Effect of tonifying shen recipe on advanced glycosylation end products in aorta and serum lipids in ovariectomized rats.
- Author:
Xi-zhen GE
1
;
De-juan KONG
;
En LI
Author Information
- Publication Type:Journal Article
- MeSH: Animals; Aorta; metabolism; Female; Glycation End Products, Advanced; metabolism; Lipid Peroxidation; drug effects; Lipids; blood; Ovariectomy; Random Allocation; Rats; Rats, Sprague-Dawley
- From: Chinese Journal of Integrated Traditional and Western Medicine 2003;23(4):288-290
- CountryChina
- Language:Chinese
-
Abstract:
OBJECTIVETo investigate the effect of tonifying Shen recipe (TSR) on levels of advanced glycosylation end products (AGEs) in aorta, serum lipids and lipid peroxidation in ovariectomized rats.

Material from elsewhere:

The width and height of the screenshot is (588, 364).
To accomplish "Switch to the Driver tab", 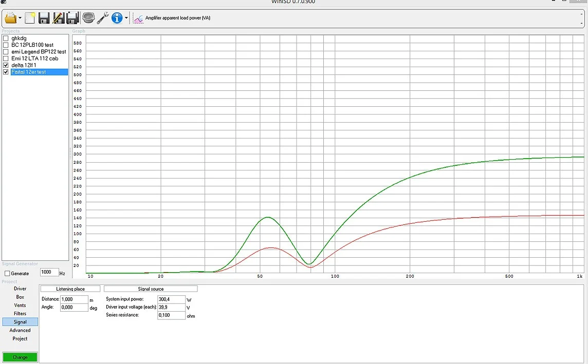I will [x=20, y=289].

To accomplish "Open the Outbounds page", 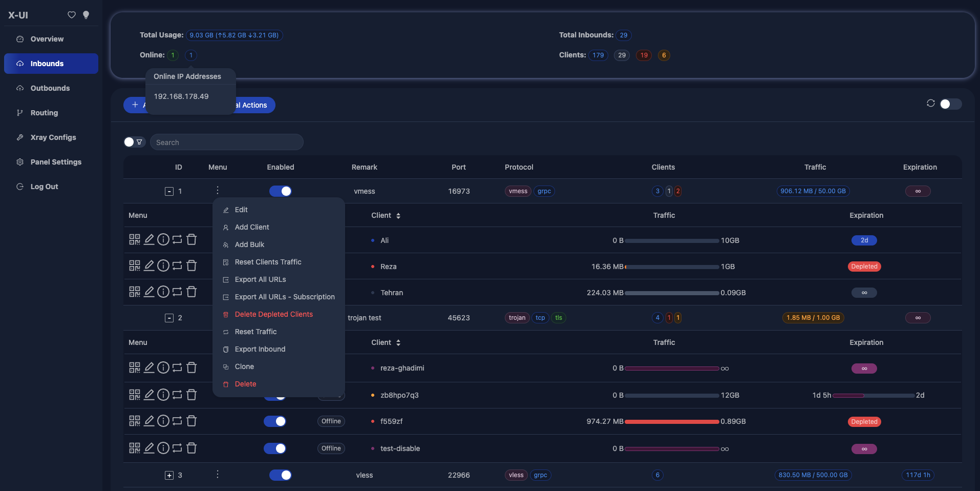I will tap(51, 88).
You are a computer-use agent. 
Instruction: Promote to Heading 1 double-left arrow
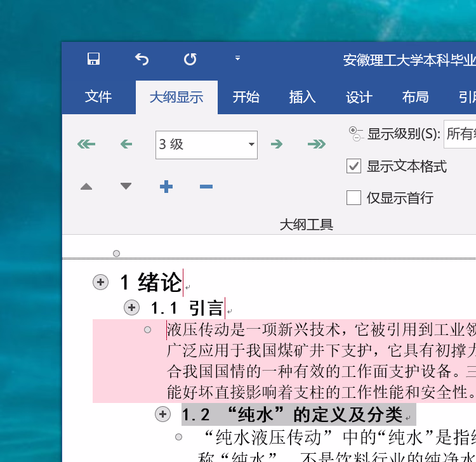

METHODSRats were randomly divided into the sham group, the ovariectomized group and the TSR group, in which the rats were treated with TSR for 13 weeks starting from 2 weeks after ovariectomy. Blood sample was taken out from rat at the end of the experiment after 24 hrs fasting for determination of lipids and lipid peroxidation, and the animal was sacrificed, the aorta was taken out for detecting AGEs.
RESULTSNo significant difference was found between groups in levels of total cholesterol and low density lipoprotein cholesterol. In comparing with the sham group, levels of aortic AGEs, serum triglyceride (TG), oxidized low density lipoprotein (OX-LDL) and malondialdehyde (MDA) in the ovariectomized group were obviously higher (P < 0.05 or P < 0.01), and levels of high density lipoprotein cholesterol (HDL-C), apo-lipoprotein A-I (apoA-I) and activity of superoxide dismutase (SOD) were lower (all P < 0.01). While in the TSR group, as compared with the ovariectomized group, the above-mentioned abnormal changes, excepting for TG, were all reversed to certain degree (P < 0.05 or P < 0.01).
CONCLUSIONTSR displays its cardiovascular protecting effect in ovariectomized rats through lowering the AGEs content in aorta, reducing the serum levels of OX-LDL and MDA, raising the levels of serum HDL-C and apoA-I and increasing SOD activity.